• _Work task_: Beginning with the line that holds "The height and width of the screenshot is (460, 817)." in the data below, give again every line through the one that holds "Click the checkmark", exactly as written.

• _Available records_:
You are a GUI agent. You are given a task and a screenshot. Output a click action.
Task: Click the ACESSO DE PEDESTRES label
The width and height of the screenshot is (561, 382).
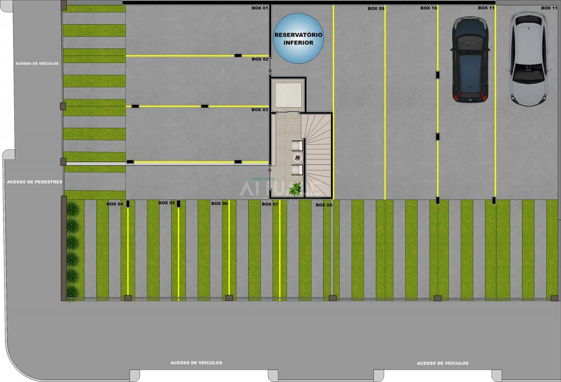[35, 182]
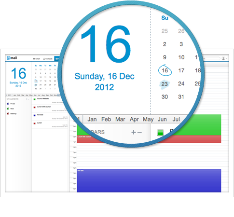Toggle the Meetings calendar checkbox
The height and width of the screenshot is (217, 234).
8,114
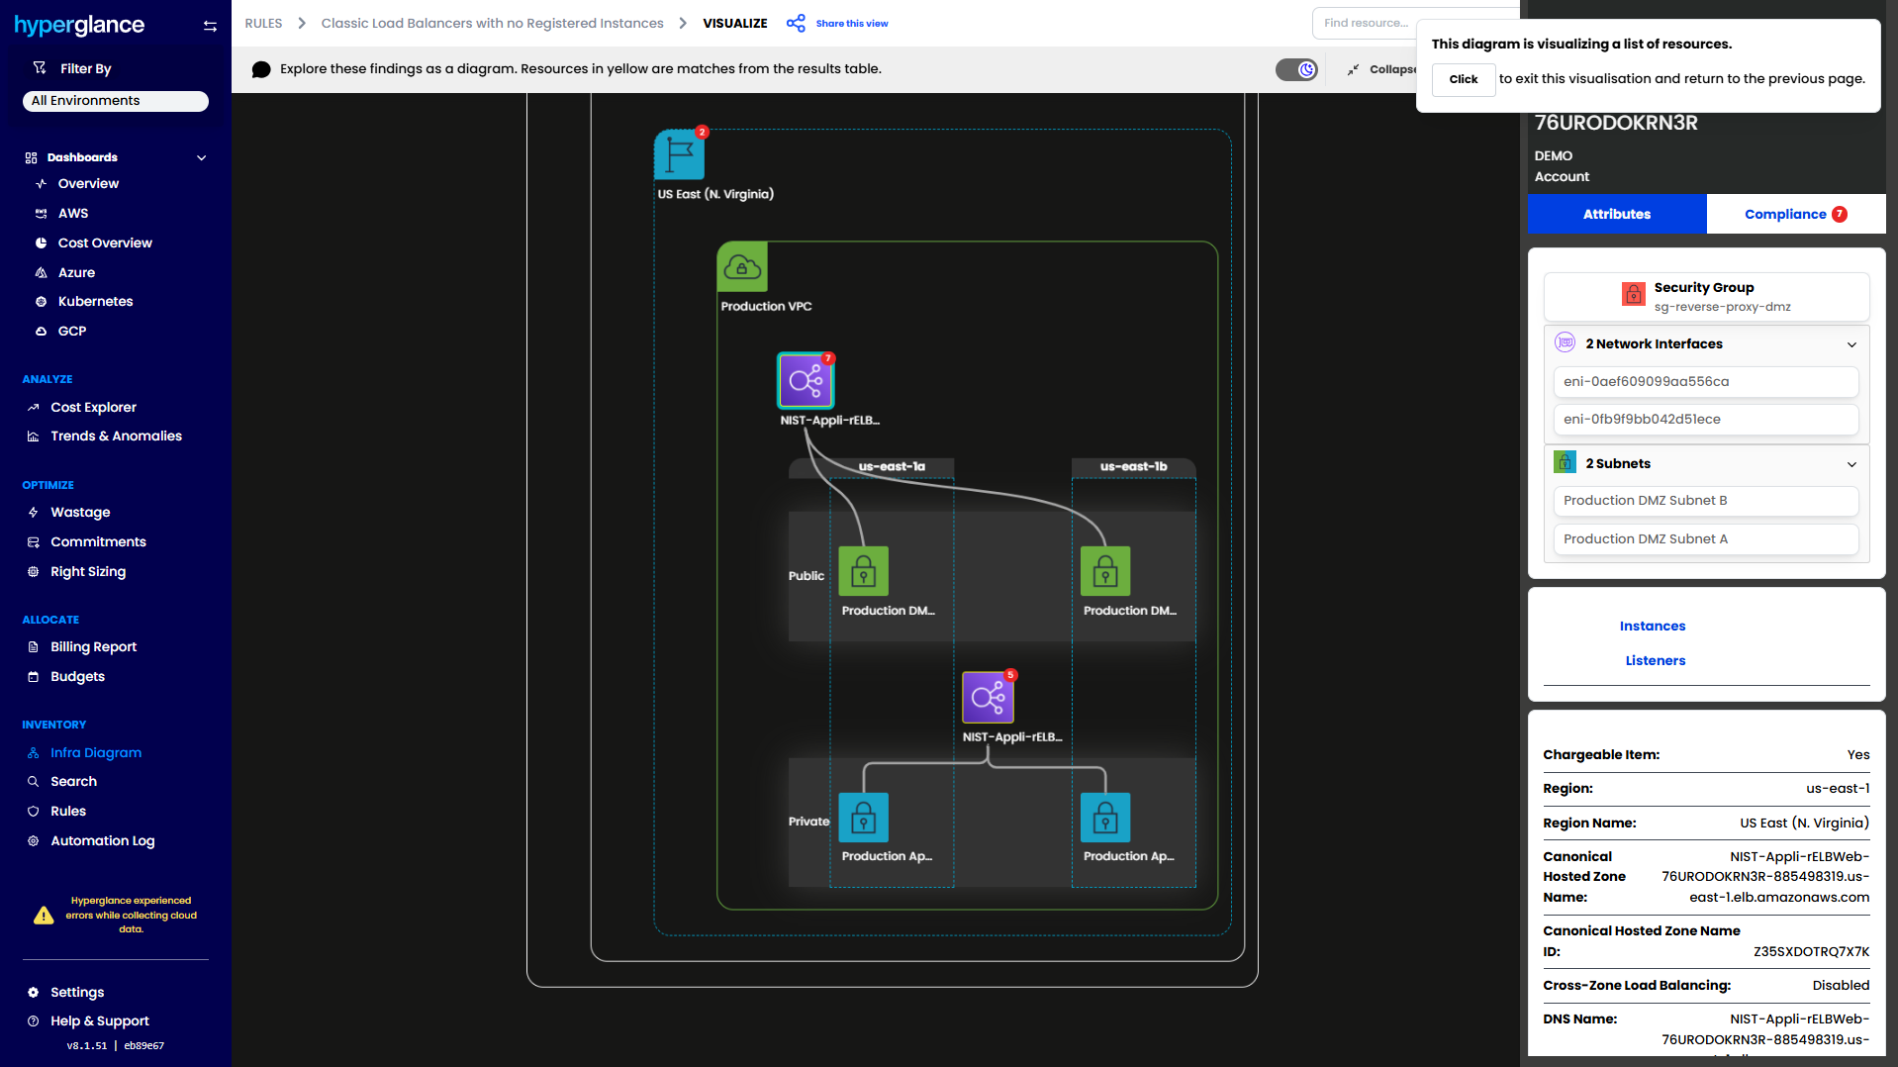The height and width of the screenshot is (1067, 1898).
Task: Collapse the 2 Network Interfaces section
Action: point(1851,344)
* * *
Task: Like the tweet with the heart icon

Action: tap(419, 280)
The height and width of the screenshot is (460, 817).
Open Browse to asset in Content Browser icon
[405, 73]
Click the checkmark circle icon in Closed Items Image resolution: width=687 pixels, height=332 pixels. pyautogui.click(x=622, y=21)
...
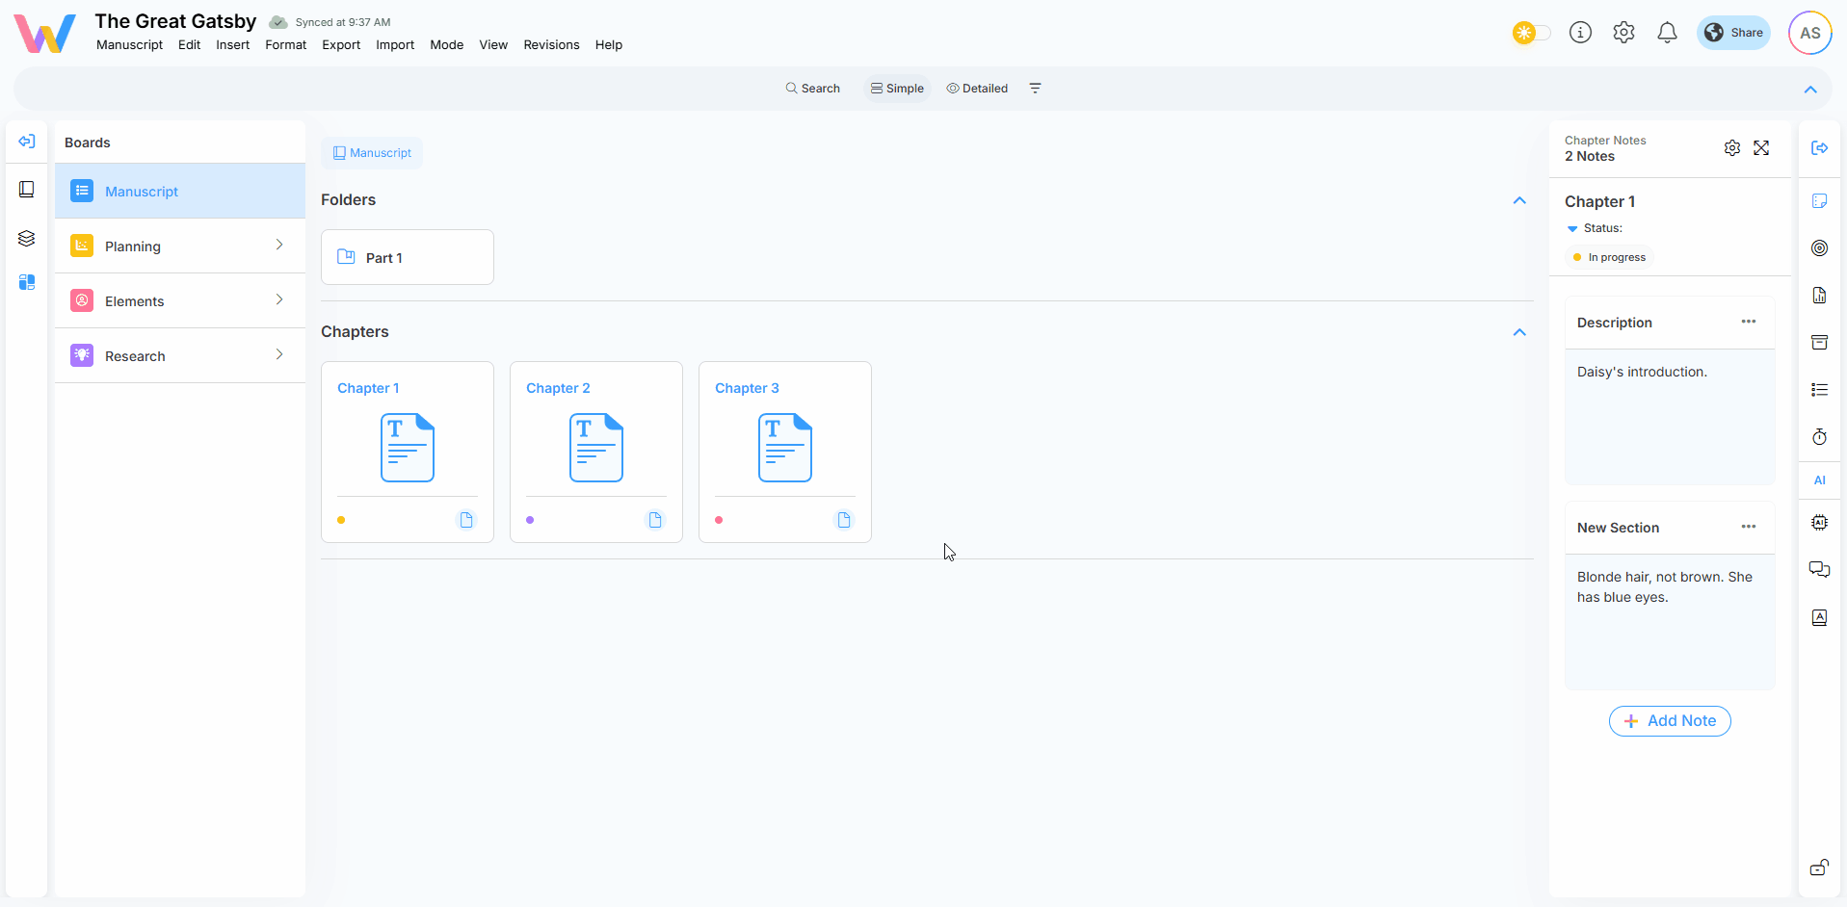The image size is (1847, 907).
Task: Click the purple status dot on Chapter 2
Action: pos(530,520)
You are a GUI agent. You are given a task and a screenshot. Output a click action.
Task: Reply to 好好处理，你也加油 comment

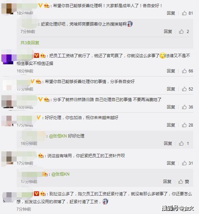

• _Output below_:
The height and width of the screenshot is (460, 817).
Open Browse to asset in Content Browser icon
[405, 73]
Click the checkmark circle icon in Closed Items Image resolution: width=687 pixels, height=332 pixels. pyautogui.click(x=622, y=21)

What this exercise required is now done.